NCCT hematoma EMs. *A*, Blend sign: a relatively hypoattenuating area next to a hyperattenuating area of the hematoma, with a well-defined margin and a density difference of >18 HU between the 2 areas. *B*, Island sign: at least 3 scattered small hematomas all separate from the main hematoma (*black arrows*) or at least 4 small hematomas, some or all of which may connect with the main hematoma (*dashed arrows*), all visible on a single axial section. The *white arrow* identifies both a hypodensity (any hypodense region strictly encapsulated within the hemorrhage with any shape, size, and density) and a swirl sign (rounded, streak-like, or irregular region of hypo- or isoattenuation compared with the brain parenchyma that does not have to be encapsulated in the hematoma). *C*, Satellite sign: a small hematoma (diameter of <10 mm) separate from the main hemorrhage in at least 1 section and distinct from the main hematoma by a 1- to 20- mm separation (*black arrows*). *D*, Black hole sign: a hypoattenuating area with a density difference of >28 HU compared with the surrounding hematoma, which has no connection with the surface outside the hematoma (*black arrow*). This finding also corresponds to a hypodensity and a swirl sign. For the 2 hypodense foci labeled with *white arrows*, because the density difference with the hyperattenuating hematoma is <28 HU, they cannot be considered black hole signs. *E*, Fluid level: presence of 1 distinct hypoattenuating area (hypodense to the brain) above 1 hyperattenuating area (hyperdense to the brain), below a discrete straight line of separation (*dashed line*), irrespective of its density appearance. *F*, Barras density and shape signs are evaluated on the axial section showing the largest hematoma area and are based on a 5-point scale. Density is considered heterogeneous when there are ≥3 hypodensity foci within the hyperdense hematoma (scale of III, IV, or V). Shape is considered irregular when there are ≥2 focal hematoma margin irregularities, joined or separate from the hematoma edge (scale of III, IV, or V). Definitions from Morotti et al.4

In a meta-analysis, the sensitivity and specificity of individual NCCT hematoma EMs for sHE varied substantially between studies. The Barras shape marker had the highest pooled sensitivity (68%), and the island marker had the highest pooled specificity (92%).15 However, the authors of the meta-analysis found an important risk of bias in the included studies. Whether the predictive accuracy of NCCT hematoma EMs is generalizable to rHE and routine clinical practice remains unknown.

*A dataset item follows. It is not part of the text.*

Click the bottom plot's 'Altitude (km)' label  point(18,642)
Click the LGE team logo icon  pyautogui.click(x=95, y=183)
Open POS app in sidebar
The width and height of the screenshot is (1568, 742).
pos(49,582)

Despite recent standardized EM definitions, most studies evaluating EMs were conducted by expert readers who took part in their development, without external validation.4,16 Moreover, head-to-head comparisons of all 9 EMs within a single study are lacking. NCCT hematoma EMs are not currently used in routine clinical practice but could eventually help select patients at high risk of HE in future trials. To tackle these drawbacks and externally validate EMs, we designed a single-center retrospective diagnostic-accuracy study to assess the predictive accuracy of individual and combined EMs for rHE. We also aimed to evaluate whether EMs could improve the prediction of rHE when added to other established predictors of HE.

## MATERIALS AND METHODS

This study was performed in accordance with the Standards for Reporting Diagnostic Accuracy Study (STARD)17 and the STrengthening the Reporting of OBservational Studies in Epidemiology (STROBE) statement for observational cohort studies.18 Our study was approved by our institutional ethics review board, including a waiver of consent for the use of deidentified patient data.

### Study Population

We retrospectively identified consecutive patients with ICH 18 years of age or older who presented to the Centre Hospitalier Universitaire de l’Université de Montréal between April 2016 and April 2020. The Centre Hospitalier Universitaire de l’Université de Montréal is a high-volume comprehensive stroke center and primarily uses NCCT as initial imaging for patients presenting with acute neurologic symptoms. At our institution, patients are worked up for a secondary etiology of ICH in the absence of clinical or imaging findings that suggest small-vessel disease (ie, age, history of hypertension, leukoaraiosis, microbleeds), according to the physician’s judgment. Patients were identified from all hospital departments through discharge codes in the medical archives and by query of our institution’s prospectively collected stroke repository. We included patients with spontaneous ICH who were diagnosed <24 hours from symptom onset or last time seen well and had an available follow-up NCCT performed <72 hours after the initial imaging. We did not specify a minimum time between the initial and follow-up NCCT because patients may clinically deteriorate and develop HE on a follow-up CT performed shortly after the initial NCCT. Patients were excluded for the following reasons: 1) if ICH was known to be due to an underlying macrovascular cause (eg, intracranial aneurysm, arteriovenous malformation, cerebral cavernous malformation, dural arteriovenous fistula, or intracranial venous thrombosis), a brain neoplasm, trauma, or hemorrhagic transformation of a cerebral infarct; and/or 2) if patients underwent neurosurgical hematoma evacuation or external ventricular drainage before a follow-up NCCT. We used these criteria to enable adequate assessment of HE in our sample. Baseline characteristics and the time interval from symptom onset (or last seen well, if unknown) to the baseline NCCT scan were collected by chart review.

### Image Analysis

The presence or absence of 9 EMs was evaluated by study investigators on baseline NCCT using standardized definitions.4 Images were pseudonymized and analyzed on a dedicated research platform to blind raters to subject identity, clinical information, and follow-up images as well as the other readers’ interpretations. The Barras shape and density markers (5-point ordinal scales) were dichotomized to positive (3–5) versus negative (0–2), as previously published.4 Interobserver agreement was substantial to almost perfect for most EMs except for Barras density (reader 1 versus 2) and Barras shape (reader 1 versus 3) for which estimates were in the moderate-agreement range (Online Supplemental Data). Disagreements were resolved by adjudication of the third investigator.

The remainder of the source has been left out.